L’obligation d’enregistrement de la promesse unilatérale de cession à peine de nullité

Une promesse unilatérale de cession du droit au bail, faute d’enregistrement dans les dix jours de son acceptation, est nulle en application de l’article 1589-2 du code civil.

En l’espèce, le 18 juillet 2008, deux personnes concluent un acte intitulé « Promesse de cession de droit au bail commercial », mais l’une d’elles, par lettre du 10 octobre 2008, informe son cocontractant de ce qu’elle ne donne pas suite à cet acte, demandant la restitution de l’acompte de 56 000 € versé, puis assigne en remboursement de cette somme.

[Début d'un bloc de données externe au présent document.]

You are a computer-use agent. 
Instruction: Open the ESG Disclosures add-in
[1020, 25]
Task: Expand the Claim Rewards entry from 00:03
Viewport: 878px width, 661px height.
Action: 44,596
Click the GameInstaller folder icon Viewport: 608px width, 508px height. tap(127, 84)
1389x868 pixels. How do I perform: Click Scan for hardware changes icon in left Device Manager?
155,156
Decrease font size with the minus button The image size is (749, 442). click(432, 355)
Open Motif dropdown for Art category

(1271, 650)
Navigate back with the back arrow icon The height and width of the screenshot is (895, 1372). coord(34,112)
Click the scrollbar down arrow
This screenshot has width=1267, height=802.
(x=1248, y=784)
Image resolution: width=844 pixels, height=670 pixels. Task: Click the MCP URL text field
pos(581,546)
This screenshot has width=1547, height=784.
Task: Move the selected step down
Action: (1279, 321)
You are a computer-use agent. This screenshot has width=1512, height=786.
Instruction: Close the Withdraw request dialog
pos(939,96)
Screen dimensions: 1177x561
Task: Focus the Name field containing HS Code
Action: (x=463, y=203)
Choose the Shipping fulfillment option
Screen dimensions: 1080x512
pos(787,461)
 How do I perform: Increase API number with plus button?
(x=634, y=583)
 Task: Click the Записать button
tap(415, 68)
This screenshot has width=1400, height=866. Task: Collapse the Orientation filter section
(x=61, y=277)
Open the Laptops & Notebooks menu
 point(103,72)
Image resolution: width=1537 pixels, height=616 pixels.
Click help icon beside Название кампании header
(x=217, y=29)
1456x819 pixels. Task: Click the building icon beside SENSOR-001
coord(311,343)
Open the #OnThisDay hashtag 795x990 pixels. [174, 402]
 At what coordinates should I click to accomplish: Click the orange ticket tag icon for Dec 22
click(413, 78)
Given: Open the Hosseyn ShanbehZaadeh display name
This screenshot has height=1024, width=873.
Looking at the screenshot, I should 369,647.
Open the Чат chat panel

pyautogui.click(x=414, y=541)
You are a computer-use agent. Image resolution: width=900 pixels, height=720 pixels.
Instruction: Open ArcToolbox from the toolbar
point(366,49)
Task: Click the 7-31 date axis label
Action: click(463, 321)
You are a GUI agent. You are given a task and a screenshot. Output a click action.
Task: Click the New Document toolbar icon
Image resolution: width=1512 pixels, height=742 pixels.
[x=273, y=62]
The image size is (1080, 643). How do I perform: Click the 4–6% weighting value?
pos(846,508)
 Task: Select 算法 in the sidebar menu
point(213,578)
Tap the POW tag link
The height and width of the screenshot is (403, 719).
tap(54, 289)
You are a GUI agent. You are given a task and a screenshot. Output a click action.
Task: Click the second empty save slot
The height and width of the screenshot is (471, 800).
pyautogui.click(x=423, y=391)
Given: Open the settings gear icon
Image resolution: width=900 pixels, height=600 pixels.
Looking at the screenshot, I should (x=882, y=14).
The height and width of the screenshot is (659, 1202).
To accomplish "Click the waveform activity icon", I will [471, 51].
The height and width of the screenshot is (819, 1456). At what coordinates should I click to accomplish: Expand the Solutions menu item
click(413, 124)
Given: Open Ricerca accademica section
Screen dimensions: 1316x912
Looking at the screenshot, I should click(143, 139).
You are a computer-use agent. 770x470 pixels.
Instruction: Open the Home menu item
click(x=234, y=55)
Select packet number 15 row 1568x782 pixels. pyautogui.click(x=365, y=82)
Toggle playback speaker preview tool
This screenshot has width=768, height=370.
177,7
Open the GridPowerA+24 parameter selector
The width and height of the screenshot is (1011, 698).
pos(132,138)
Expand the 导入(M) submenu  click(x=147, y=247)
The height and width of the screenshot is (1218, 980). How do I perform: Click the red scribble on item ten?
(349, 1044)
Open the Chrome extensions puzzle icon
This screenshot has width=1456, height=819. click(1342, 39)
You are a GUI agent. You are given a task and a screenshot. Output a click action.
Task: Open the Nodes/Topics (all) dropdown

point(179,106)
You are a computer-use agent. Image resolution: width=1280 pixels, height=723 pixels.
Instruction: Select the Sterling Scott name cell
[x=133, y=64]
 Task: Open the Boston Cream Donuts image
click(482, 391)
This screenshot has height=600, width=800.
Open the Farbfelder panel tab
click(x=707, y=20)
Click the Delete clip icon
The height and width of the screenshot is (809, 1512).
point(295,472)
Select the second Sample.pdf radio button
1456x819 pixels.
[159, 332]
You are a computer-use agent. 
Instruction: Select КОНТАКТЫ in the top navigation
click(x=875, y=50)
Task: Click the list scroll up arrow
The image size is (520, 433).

En relevant que, par l’acte intitulé « Promesse de cession de droit au bail », le bénéficiaire ne s’était pas engagé à se porter acquéreur du droit au bail du promettant, que l’acompte versé par ce dernier ne portait pas sur le prix de cession du droit au bail, mais, selon le second paragraphe intitulé « Prix : cession des agencements », sur celui des agencements équipant les locaux, la cour d’appel a pu déduire de ces seuls motifs que cet acte s’analysait en une promesse unilatérale de cession du droit au bail, qui, faute d’enregistrement dans les dix jours de son acceptation, était nulle en application de l’article 1589-2 du code civil.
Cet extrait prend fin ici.